左宗棠大笑,笑完了正色说道∶『办船厂一事,要等军务告竣,筹议海防,那才是一件事。但也要看时机。不过,我们必得自己有预备,才不会坐失时机。你懂我的意思了吧?』

胡雪岩不但懂他的意思,而且心领神会,比左宗棠想得更深更远。结合大局,左宗棠的勋名前程,和他自己的事业与利益,了解了一件事∶左宗棠非漂漂亮亮地打胜仗不可!这是一个没有东西可以代替的关键。

由于这个了解,他决定了为左宗棠办事的优先顺序;不过,这当然先要征得同意,因而这样说道∶『大人的雄心壮志,我都能体会得到;到什么时候该办什么事,我亦大致有数,事先会得预备。如今我要请问大人的是,这趟带兵剿匪,最着重的是什么?』

这句话将左宗棠问住了;想了一会答道∶『自然是饷!』『饷我可以想法子垫。不过,并不是非我不可;各处协饷,能够源源报解,何必我来垫借,多吃利息?』

『啊,我懂你的话了。』左宗棠说,『工欲善其事,必先利其器;兵坚而器不利,则能守而不能攻。我要西洋精良兵器,多多益善;雪岩,这非你不可!』『是!愚见正是如此。』胡雪岩欣慰地答说∶『我替大人办事,第一是采办西洋兵器,不必大人嘱咐,我自会留意。至于炮弹子药,更不在话下;决不让前方短缺。第二是饷,份内该拨的数目,不管浙江藩库迟拨早拨,我总替大人预备好。至于额外用款,数目不大,当然随时都有;如果数目太大,最好请大人预先嘱咐一声,免得措手不及。此外办造厂之类,凡是大人交代过的,我都会一样一样办到;请大人不必费心,不必催,我总不误时机就是。』『好极了!』左宗棠愉悦异常,『汉高成功,功在萧何。我们就这样说了;你尽管放手去做,一切有我担待。』

第十章

左宗棠在同治三年十月底,交卸了兼署浙江巡抚的职司;在杭州全城文武官员,呜炮恭送之下,启程入闽督师。

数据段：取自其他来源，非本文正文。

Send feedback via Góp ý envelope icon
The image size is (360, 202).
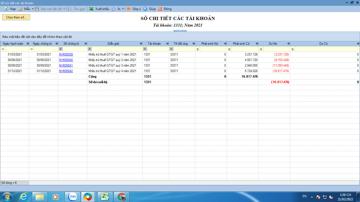(x=129, y=9)
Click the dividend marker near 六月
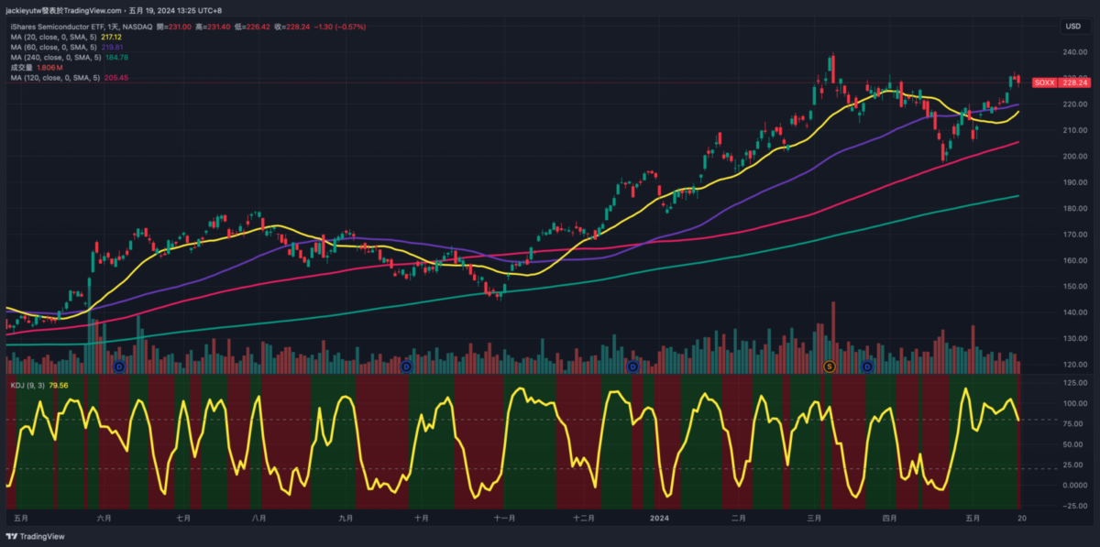Image resolution: width=1100 pixels, height=547 pixels. point(119,366)
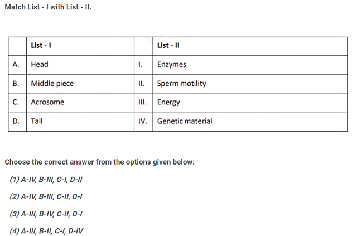Select the "Energy" table cell
Viewport: 357px width, 236px height.
pyautogui.click(x=168, y=102)
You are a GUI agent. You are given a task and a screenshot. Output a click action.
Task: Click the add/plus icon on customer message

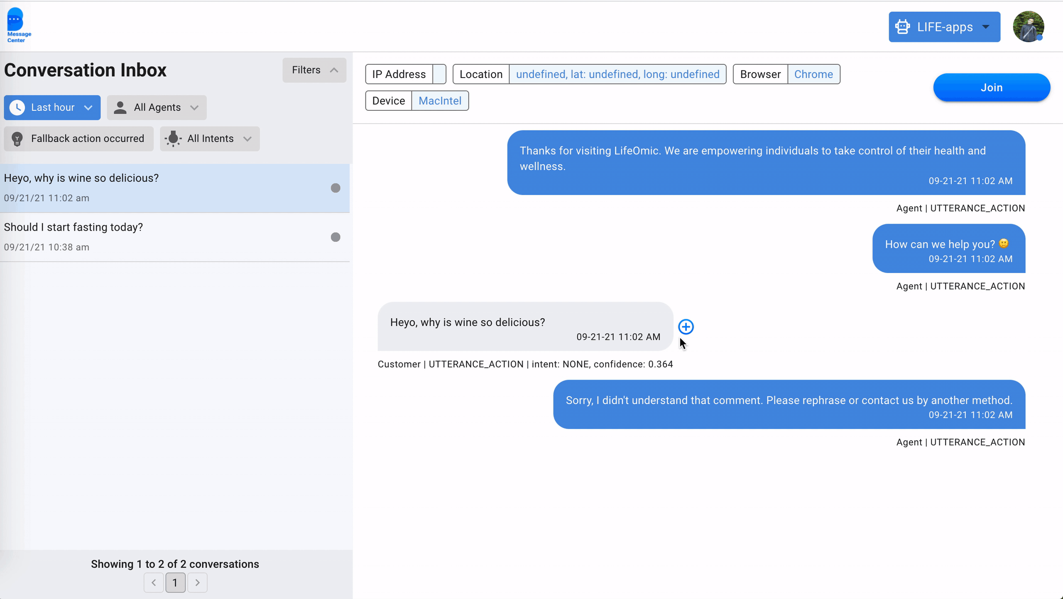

在此以前,援闽之师分三路出发。西路以帮办福建军务浙江按察使刘典所部新军八千人为主力;会同记名按察使王德榜的两千五百人,由江西建昌入汀州;中路记名提督黄少春,副将刘明灯两部共四千六百人,由浙江衢州,经福建浦城、建宁入延平;东路由署理浙江提督高连升会同候补知府魏光邴,领兵四千五百人,过钱塘江由宁波乘轮船,循海道至福州登陆。

这三路军队的目标都是闽南——李世贤踞厦门之西的漳州;丁太洋在福建、广东、江西三省交界的武平;而汪海洋则在闽南的东西之间流窜。左宗棠的打算是,决不能让他们出海;由北、西、东三面收紧,压迫敌人南窜。福建之南就是广东。两广总督毛鸿宾与广东巡抚郭嵩焘,见此光景,心知不妙。左宗棠如果驱贼入粤,则援闽之师,随贼而至,会形成长毛与『友军』交困的窘境,所以非常着急。

可是由两员副将方耀、卓兴所率领的粤军,不过八千之众;福建延建邵道康国器,虽是广东人,新统一军,亦多粤籍,却不能算粤军,因为是左宗棠的部下,并不听命于广东大吏。毛鸿宾与郭嵩焘迫不得已,一而派方耀、卓兴入闽会剿,明阻长毛,暗挡左宗棠;一面打算奏请起用守镇江的名将冯子材督办东江军务,自求振作。